**** Data provided

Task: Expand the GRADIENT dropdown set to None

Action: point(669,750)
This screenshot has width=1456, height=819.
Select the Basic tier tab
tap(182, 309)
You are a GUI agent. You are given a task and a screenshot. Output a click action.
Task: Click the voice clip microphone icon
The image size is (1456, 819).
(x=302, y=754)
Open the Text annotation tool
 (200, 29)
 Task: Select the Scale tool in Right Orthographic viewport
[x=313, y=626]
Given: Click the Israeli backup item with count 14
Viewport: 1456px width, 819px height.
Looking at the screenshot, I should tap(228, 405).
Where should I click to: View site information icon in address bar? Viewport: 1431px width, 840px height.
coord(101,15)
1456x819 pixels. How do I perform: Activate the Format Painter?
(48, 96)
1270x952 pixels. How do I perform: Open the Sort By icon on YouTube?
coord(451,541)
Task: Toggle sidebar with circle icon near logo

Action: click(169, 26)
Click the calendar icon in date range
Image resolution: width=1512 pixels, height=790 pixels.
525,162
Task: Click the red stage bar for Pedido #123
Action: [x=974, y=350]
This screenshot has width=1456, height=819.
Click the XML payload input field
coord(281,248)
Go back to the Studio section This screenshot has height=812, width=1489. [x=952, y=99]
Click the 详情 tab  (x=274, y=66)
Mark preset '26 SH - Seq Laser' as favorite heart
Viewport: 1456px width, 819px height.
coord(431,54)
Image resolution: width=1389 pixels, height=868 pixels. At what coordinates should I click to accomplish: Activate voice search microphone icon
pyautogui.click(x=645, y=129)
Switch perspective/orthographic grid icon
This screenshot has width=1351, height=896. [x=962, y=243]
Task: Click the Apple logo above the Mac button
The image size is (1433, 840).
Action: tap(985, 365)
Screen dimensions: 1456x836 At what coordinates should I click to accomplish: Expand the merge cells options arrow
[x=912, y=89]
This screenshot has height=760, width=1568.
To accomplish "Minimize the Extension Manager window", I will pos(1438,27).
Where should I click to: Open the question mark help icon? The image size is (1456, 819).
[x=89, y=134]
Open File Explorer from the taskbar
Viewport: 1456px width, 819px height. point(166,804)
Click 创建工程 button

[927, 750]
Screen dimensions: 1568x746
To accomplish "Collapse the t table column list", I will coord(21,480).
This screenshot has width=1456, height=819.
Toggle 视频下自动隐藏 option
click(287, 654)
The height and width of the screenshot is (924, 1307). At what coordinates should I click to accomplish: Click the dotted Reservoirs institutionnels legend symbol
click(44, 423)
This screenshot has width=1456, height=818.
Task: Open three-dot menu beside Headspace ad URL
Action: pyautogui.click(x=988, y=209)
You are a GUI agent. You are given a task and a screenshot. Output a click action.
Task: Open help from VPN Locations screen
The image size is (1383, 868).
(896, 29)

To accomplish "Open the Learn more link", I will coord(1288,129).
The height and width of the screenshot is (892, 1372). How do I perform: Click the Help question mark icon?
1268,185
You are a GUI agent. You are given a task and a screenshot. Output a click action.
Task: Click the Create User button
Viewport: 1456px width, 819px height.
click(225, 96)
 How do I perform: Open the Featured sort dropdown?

********

* Activity
Copy out the data exactly, keeping each line whole.

* Response to the task
Task: Expand the GRADIENT dropdown set to None

Action: point(669,750)
This screenshot has width=1456, height=819.
Select the Basic tier tab
tap(182, 309)
You are a GUI agent. You are given a task and a screenshot. Output a click action.
Task: Click the voice clip microphone icon
The image size is (1456, 819).
(x=302, y=754)
Open the Text annotation tool
 (200, 29)
 Task: Select the Scale tool in Right Orthographic viewport
[x=313, y=626]
Given: Click the Israeli backup item with count 14
Viewport: 1456px width, 819px height.
Looking at the screenshot, I should tap(228, 405).
Where should I click to: View site information icon in address bar? Viewport: 1431px width, 840px height.
coord(101,15)
1456x819 pixels. How do I perform: Activate the Format Painter?
(48, 96)
1270x952 pixels. How do I perform: Open the Sort By icon on YouTube?
coord(451,541)
Task: Toggle sidebar with circle icon near logo

Action: click(169, 26)
Click the calendar icon in date range
Image resolution: width=1512 pixels, height=790 pixels.
525,162
Task: Click the red stage bar for Pedido #123
Action: [x=974, y=350]
This screenshot has width=1456, height=819.
Click the XML payload input field
coord(281,248)
Go back to the Studio section This screenshot has height=812, width=1489. [x=952, y=99]
Click the 详情 tab  (x=274, y=66)
Mark preset '26 SH - Seq Laser' as favorite heart
Viewport: 1456px width, 819px height.
coord(431,54)
Image resolution: width=1389 pixels, height=868 pixels. At what coordinates should I click to accomplish: Activate voice search microphone icon
pyautogui.click(x=645, y=129)
Switch perspective/orthographic grid icon
This screenshot has width=1351, height=896. [x=962, y=243]
Task: Click the Apple logo above the Mac button
The image size is (1433, 840).
Action: tap(985, 365)
Screen dimensions: 1456x836 At what coordinates should I click to accomplish: Expand the merge cells options arrow
[x=912, y=89]
This screenshot has height=760, width=1568.
To accomplish "Minimize the Extension Manager window", I will pos(1438,27).
Where should I click to: Open the question mark help icon? The image size is (1456, 819).
[x=89, y=134]
Open File Explorer from the taskbar
Viewport: 1456px width, 819px height. point(166,804)
Click 创建工程 button

[927, 750]
Screen dimensions: 1568x746
To accomplish "Collapse the t table column list", I will coord(21,480).
This screenshot has width=1456, height=819.
Toggle 视频下自动隐藏 option
click(287, 654)
The height and width of the screenshot is (924, 1307). At what coordinates should I click to accomplish: Click the dotted Reservoirs institutionnels legend symbol
click(44, 423)
This screenshot has width=1456, height=818.
Task: Open three-dot menu beside Headspace ad URL
Action: pyautogui.click(x=988, y=209)
You are a GUI agent. You are given a task and a screenshot. Output a click action.
Task: Open help from VPN Locations screen
The image size is (1383, 868).
(896, 29)

To accomplish "Open the Learn more link", I will coord(1288,129).
The height and width of the screenshot is (892, 1372). How do I perform: Click the Help question mark icon?
1268,185
You are a GUI agent. You are given a task and a screenshot. Output a click action.
Task: Click the Create User button
Viewport: 1456px width, 819px height.
click(225, 96)
 How do I perform: Open the Featured sort dropdown?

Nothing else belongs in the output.